| TASK MATERIAL |
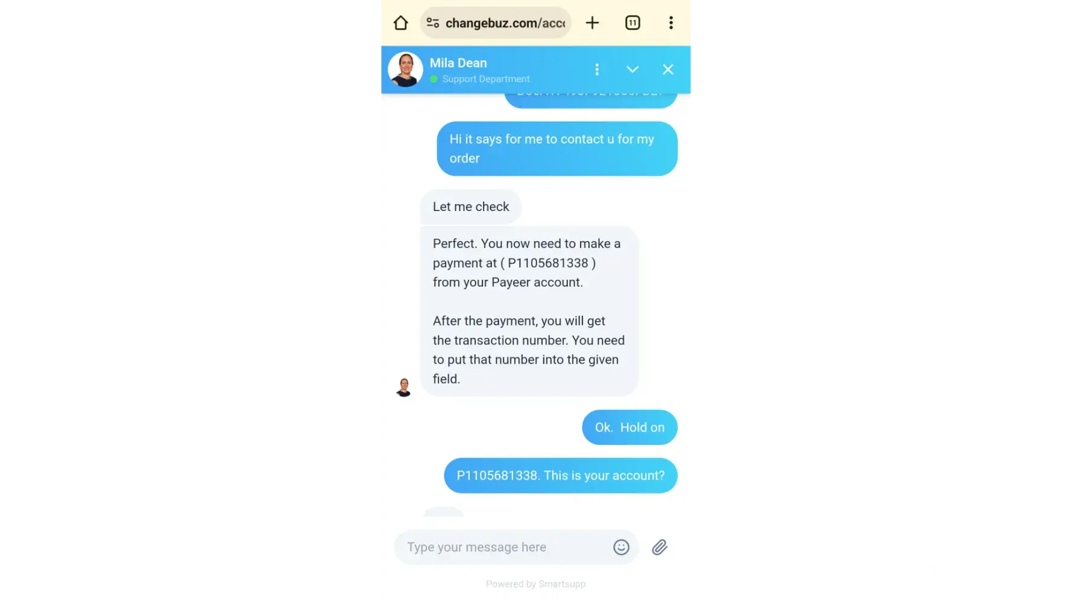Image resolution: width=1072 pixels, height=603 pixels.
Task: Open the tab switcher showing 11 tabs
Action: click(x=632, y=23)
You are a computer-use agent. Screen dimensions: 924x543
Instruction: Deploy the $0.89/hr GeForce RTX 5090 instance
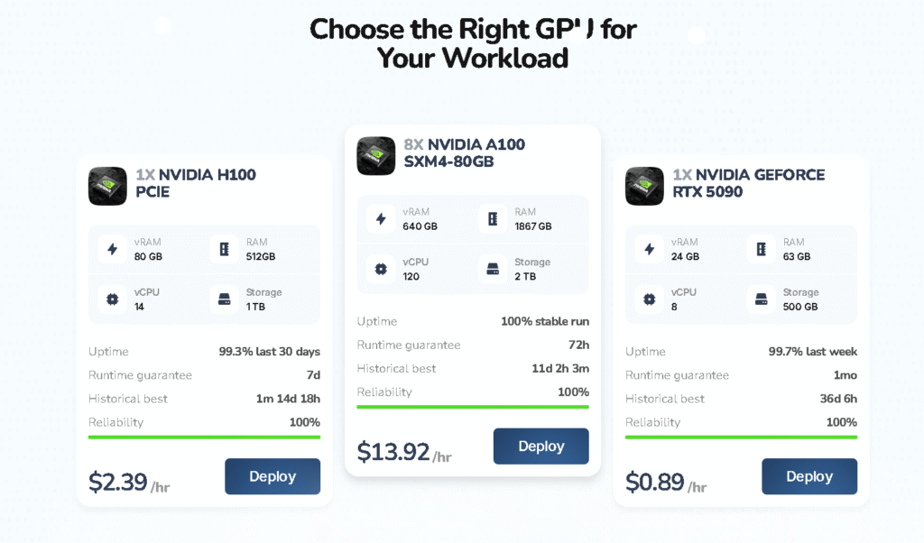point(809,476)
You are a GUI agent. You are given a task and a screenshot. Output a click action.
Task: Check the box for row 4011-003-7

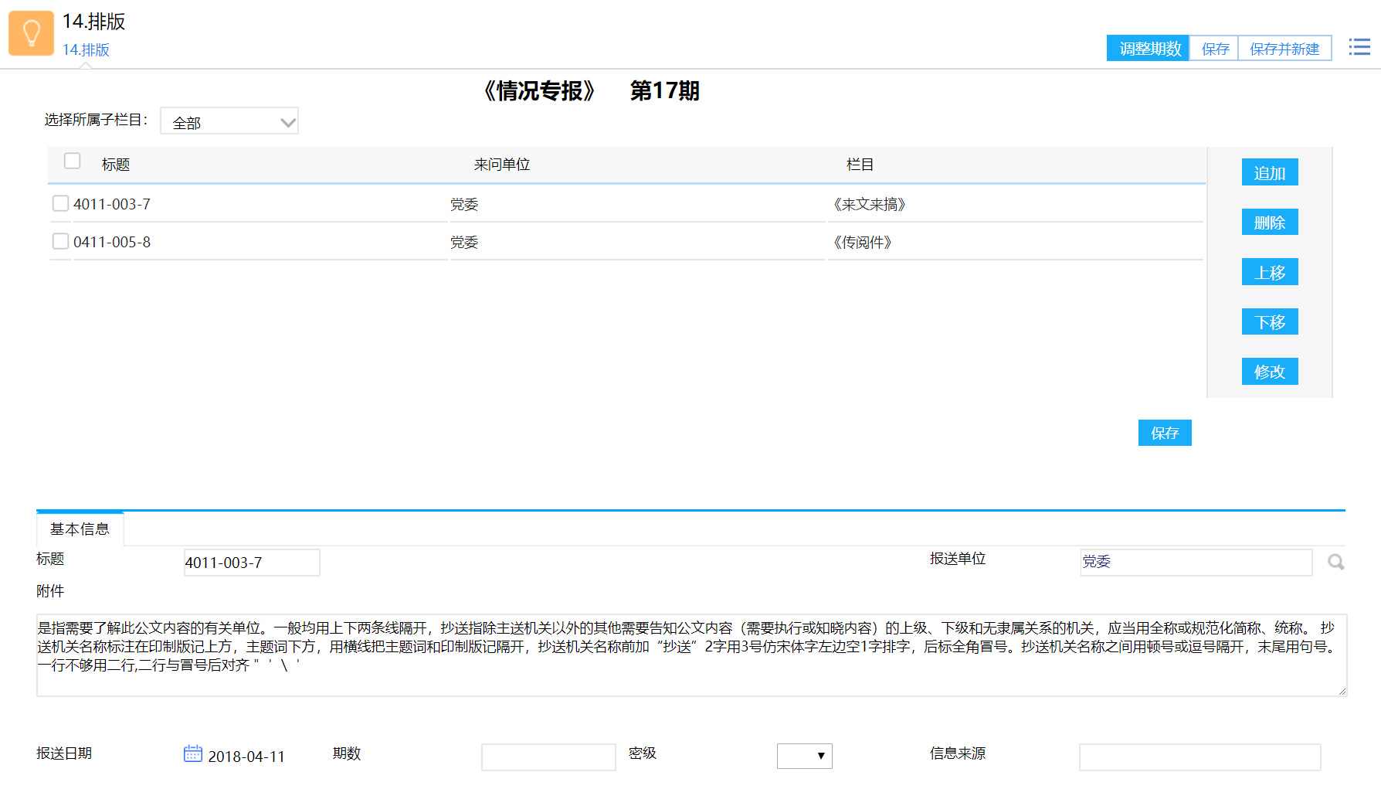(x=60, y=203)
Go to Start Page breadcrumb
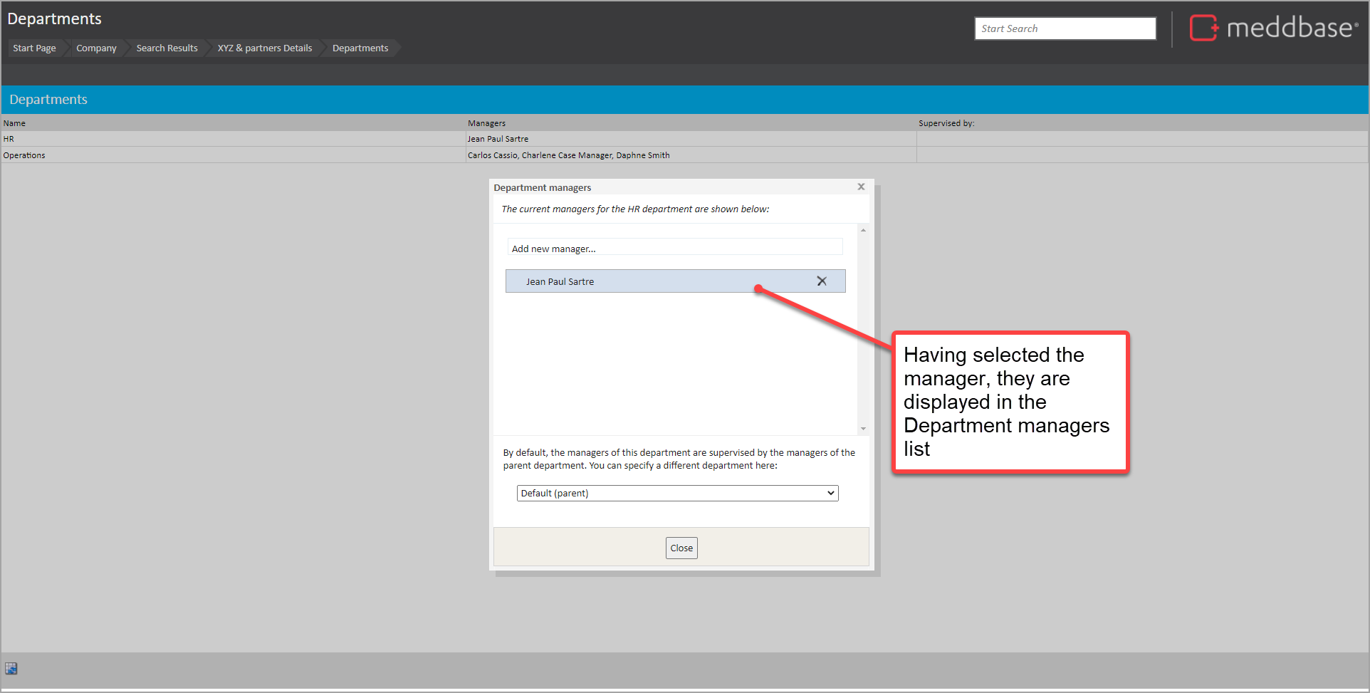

| EXERCISE |
Look above for the line containing "Task: Check the box for row 4011-003-7"; output that line and all lines after it through the last one exactly, without the pictures.

| RESPONSE |
Task: Check the box for row 4011-003-7

(x=60, y=203)
Go to Start Page breadcrumb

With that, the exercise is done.